Work instruction: Every line below that includes the word "agent" needs to be copied.

Data shown:
┄┄┄┄┄┄

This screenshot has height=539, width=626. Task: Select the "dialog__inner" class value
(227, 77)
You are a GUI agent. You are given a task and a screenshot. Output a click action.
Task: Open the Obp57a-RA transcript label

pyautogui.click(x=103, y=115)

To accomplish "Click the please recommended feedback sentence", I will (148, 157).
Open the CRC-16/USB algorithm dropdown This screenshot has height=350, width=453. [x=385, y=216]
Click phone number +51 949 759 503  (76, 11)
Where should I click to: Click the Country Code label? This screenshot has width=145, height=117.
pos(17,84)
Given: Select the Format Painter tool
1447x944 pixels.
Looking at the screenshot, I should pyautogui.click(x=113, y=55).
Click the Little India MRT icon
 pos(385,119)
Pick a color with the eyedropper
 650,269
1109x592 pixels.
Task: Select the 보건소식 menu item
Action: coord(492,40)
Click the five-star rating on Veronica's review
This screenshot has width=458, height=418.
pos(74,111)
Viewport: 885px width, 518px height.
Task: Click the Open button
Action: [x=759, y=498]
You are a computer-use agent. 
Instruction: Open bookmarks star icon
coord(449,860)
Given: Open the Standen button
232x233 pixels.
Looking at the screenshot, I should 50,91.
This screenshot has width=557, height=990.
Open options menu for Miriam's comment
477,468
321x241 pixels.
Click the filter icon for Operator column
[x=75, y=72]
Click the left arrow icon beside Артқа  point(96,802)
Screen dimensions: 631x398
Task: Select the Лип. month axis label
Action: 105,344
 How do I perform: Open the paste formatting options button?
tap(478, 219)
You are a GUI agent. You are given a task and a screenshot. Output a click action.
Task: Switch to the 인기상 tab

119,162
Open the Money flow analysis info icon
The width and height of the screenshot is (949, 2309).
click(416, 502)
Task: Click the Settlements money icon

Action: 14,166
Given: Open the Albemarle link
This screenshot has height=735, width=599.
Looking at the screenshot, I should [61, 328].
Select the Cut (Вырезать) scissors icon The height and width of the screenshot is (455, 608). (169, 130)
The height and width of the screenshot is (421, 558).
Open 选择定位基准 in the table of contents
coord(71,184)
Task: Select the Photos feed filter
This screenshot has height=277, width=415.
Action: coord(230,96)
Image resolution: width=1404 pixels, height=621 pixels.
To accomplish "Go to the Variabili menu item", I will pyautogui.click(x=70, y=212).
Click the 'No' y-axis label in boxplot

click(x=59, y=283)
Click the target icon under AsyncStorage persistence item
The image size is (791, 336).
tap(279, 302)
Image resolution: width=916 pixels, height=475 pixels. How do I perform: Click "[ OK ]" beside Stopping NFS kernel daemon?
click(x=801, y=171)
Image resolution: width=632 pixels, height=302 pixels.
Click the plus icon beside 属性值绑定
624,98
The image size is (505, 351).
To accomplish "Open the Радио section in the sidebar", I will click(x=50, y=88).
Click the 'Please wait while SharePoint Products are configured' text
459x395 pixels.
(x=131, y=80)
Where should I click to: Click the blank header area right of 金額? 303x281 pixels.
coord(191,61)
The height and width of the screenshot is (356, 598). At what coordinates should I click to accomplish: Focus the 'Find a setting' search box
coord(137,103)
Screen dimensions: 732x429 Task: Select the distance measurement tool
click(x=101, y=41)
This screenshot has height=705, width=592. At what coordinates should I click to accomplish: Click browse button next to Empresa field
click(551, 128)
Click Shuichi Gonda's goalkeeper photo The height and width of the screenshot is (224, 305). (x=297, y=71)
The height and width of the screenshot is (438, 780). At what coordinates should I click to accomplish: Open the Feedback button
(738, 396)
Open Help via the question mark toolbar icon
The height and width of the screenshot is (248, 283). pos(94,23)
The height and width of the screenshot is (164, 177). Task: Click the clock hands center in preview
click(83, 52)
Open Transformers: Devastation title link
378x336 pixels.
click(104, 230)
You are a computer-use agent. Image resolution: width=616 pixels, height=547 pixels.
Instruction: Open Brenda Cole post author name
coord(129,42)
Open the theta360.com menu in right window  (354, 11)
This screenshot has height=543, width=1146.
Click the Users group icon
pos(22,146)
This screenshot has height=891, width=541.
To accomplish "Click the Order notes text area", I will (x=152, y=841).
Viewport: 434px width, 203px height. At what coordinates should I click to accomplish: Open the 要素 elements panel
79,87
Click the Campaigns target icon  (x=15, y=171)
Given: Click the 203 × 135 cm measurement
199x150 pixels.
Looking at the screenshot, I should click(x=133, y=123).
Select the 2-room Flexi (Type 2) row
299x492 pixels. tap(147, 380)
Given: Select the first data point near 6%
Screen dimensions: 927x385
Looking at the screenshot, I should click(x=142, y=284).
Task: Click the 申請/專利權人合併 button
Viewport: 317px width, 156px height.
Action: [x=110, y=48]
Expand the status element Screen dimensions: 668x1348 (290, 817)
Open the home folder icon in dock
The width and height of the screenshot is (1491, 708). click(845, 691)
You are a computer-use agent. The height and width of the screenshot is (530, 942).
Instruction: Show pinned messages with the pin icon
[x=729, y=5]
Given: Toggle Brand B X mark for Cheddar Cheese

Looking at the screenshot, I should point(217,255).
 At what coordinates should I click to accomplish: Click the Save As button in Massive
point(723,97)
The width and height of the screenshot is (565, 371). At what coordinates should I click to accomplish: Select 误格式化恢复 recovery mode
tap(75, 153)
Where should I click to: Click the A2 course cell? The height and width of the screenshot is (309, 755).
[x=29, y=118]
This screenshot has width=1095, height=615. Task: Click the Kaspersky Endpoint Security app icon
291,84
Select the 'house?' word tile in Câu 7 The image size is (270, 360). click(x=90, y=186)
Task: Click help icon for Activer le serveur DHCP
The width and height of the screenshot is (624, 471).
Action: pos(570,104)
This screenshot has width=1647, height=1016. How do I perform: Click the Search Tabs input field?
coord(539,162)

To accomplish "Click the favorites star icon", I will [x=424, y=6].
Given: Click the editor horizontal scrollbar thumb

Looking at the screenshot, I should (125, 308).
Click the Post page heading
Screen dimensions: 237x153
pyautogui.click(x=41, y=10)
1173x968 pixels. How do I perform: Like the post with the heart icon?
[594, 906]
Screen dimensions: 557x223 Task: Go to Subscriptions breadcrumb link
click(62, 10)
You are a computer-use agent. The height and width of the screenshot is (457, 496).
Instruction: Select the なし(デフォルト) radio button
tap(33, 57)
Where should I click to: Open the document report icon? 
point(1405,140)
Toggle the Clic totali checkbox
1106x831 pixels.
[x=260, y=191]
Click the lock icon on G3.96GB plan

┄┄┄┄┄┄

Reply:
You are a GUI agent. You are given a task and a screenshot. Output a click action.
You are a computer-use agent. 
You are a GUI agent. You are given a task and a screenshot. Output a click action.
You are a computer-use agent. Image resolution: width=616 pixels, height=547 pixels.
You are a computer-use agent. The height and width of the screenshot is (530, 942).
You are a computer-use agent. The height and width of the screenshot is (457, 496).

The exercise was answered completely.